(Task objective)
Please set out every line of the material below as a Markdown table with the columns "Row" and "Content", one numbered row per line, skipping blank lines.

(Listing)

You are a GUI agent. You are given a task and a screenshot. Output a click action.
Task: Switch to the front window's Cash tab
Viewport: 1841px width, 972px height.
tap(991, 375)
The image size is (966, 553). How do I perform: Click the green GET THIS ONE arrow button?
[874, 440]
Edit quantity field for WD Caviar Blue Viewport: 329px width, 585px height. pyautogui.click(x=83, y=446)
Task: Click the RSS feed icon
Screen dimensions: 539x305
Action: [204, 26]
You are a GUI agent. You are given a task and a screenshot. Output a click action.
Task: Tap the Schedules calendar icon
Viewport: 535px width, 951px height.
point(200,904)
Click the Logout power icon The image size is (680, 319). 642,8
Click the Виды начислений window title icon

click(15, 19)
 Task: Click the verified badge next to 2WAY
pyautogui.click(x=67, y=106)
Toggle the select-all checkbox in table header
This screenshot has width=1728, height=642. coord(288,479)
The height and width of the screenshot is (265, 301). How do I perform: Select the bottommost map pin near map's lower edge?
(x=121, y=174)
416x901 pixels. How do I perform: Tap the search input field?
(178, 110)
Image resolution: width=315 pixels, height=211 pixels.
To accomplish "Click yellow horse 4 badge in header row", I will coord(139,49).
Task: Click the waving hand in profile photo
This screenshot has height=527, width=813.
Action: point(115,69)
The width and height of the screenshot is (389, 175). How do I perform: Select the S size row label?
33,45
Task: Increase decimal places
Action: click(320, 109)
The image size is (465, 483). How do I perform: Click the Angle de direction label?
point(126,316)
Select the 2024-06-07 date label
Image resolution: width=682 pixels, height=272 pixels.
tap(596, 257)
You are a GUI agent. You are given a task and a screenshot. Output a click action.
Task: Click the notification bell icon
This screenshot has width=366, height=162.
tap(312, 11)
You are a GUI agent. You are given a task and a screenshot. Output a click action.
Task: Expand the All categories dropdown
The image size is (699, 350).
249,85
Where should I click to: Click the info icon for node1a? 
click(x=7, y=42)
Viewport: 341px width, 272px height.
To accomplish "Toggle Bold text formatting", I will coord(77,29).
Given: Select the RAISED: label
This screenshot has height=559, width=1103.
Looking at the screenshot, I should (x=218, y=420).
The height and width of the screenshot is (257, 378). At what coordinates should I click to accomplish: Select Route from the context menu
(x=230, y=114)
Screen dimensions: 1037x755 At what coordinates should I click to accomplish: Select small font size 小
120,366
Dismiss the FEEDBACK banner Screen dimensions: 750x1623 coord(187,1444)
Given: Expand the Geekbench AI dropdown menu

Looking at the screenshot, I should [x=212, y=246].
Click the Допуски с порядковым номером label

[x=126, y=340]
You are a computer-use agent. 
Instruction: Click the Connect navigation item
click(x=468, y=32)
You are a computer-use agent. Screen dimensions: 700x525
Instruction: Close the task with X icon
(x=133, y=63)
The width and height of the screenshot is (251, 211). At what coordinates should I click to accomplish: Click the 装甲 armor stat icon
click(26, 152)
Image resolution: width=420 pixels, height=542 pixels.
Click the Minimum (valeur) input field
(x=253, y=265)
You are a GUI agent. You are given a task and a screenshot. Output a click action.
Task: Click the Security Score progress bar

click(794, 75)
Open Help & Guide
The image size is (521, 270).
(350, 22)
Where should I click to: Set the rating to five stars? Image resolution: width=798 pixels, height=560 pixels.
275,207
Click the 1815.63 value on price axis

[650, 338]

(Output of the task)
| Row | Content |
|---|---|
| 1 | You are a GUI agent. You are given a task and a screenshot. Output a click action. |
| 2 | Task: Switch to the front window's Cash tab |
| 3 | Viewport: 1841px width, 972px height. |
| 4 | tap(991, 375) |
| 5 | The image size is (966, 553). How do I perform: Click the green GET THIS ONE arrow button? |
| 6 | [874, 440] |
| 7 | Edit quantity field for WD Caviar Blue Viewport: 329px width, 585px height. pyautogui.click(x=83, y=446) |
| 8 | Task: Click the RSS feed icon |
| 9 | Screen dimensions: 539x305 |
| 10 | Action: [204, 26] |
| 11 | You are a GUI agent. You are given a task and a screenshot. Output a click action. |
| 12 | Task: Tap the Schedules calendar icon |
| 13 | Viewport: 535px width, 951px height. |
| 14 | point(200,904) |
| 15 | Click the Logout power icon The image size is (680, 319). 642,8 |
| 16 | Click the Виды начислений window title icon |
| 17 | click(15, 19) |
| 18 |  Task: Click the verified badge next to 2WAY |
| 19 | pyautogui.click(x=67, y=106) |
| 20 | Toggle the select-all checkbox in table header |
| 21 | This screenshot has width=1728, height=642. coord(288,479) |
| 22 | The height and width of the screenshot is (265, 301). How do I perform: Select the bottommost map pin near map's lower edge? |
| 23 | (x=121, y=174) |
| 24 | 416x901 pixels. How do I perform: Tap the search input field? |
| 25 | (178, 110) |
| 26 | Image resolution: width=315 pixels, height=211 pixels. |
| 27 | To accomplish "Click yellow horse 4 badge in header row", I will coord(139,49). |
| 28 | Task: Click the waving hand in profile photo |
| 29 | This screenshot has height=527, width=813. |
| 30 | Action: point(115,69) |
| 31 | The width and height of the screenshot is (389, 175). How do I perform: Select the S size row label? |
| 32 | 33,45 |
| 33 | Task: Increase decimal places |
| 34 | Action: click(320, 109) |
| 35 | The image size is (465, 483). How do I perform: Click the Angle de direction label? |
| 36 | point(126,316) |
| 37 | Select the 2024-06-07 date label |
| 38 | Image resolution: width=682 pixels, height=272 pixels. |
| 39 | tap(596, 257) |
| 40 | You are a GUI agent. You are given a task and a screenshot. Output a click action. |
| 41 | Task: Click the notification bell icon |
| 42 | This screenshot has width=366, height=162. |
| 43 | tap(312, 11) |
| 44 | You are a GUI agent. You are given a task and a screenshot. Output a click action. |
| 45 | Task: Expand the All categories dropdown |
| 46 | The image size is (699, 350). |
| 47 | 249,85 |
| 48 | Where should I click to: Click the info icon for node1a?  |
| 49 | click(x=7, y=42) |
| 50 | Viewport: 341px width, 272px height. |
| 51 | To accomplish "Toggle Bold text formatting", I will coord(77,29). |
| 52 | Given: Select the RAISED: label |
| 53 | This screenshot has height=559, width=1103. |
| 54 | Looking at the screenshot, I should (x=218, y=420). |
| 55 | The height and width of the screenshot is (257, 378). At what coordinates should I click to accomplish: Select Route from the context menu |
| 56 | (x=230, y=114) |
| 57 | Screen dimensions: 1037x755 At what coordinates should I click to accomplish: Select small font size 小 |
| 58 | 120,366 |
| 59 | Dismiss the FEEDBACK banner Screen dimensions: 750x1623 coord(187,1444) |
| 60 | Given: Expand the Geekbench AI dropdown menu |
| 61 | Looking at the screenshot, I should [x=212, y=246]. |
| 62 | Click the Допуски с порядковым номером label |
| 63 | [x=126, y=340] |
| 64 | You are a computer-use agent.  |
| 65 | Instruction: Click the Connect navigation item |
| 66 | click(x=468, y=32) |
| 67 | You are a computer-use agent. Screen dimensions: 700x525 |
| 68 | Instruction: Close the task with X icon |
| 69 | (x=133, y=63) |
| 70 | The width and height of the screenshot is (251, 211). At what coordinates should I click to accomplish: Click the 装甲 armor stat icon |
| 71 | click(26, 152) |
| 72 | Image resolution: width=420 pixels, height=542 pixels. |
| 73 | Click the Minimum (valeur) input field |
| 74 | (x=253, y=265) |
| 75 | You are a GUI agent. You are given a task and a screenshot. Output a click action. |
| 76 | Task: Click the Security Score progress bar |
| 77 | click(794, 75) |
| 78 | Open Help & Guide |
| 79 | The image size is (521, 270). |
| 80 | (350, 22) |
| 81 | Where should I click to: Set the rating to five stars? Image resolution: width=798 pixels, height=560 pixels. |
| 82 | 275,207 |
| 83 | Click the 1815.63 value on price axis |
| 84 | [650, 338] |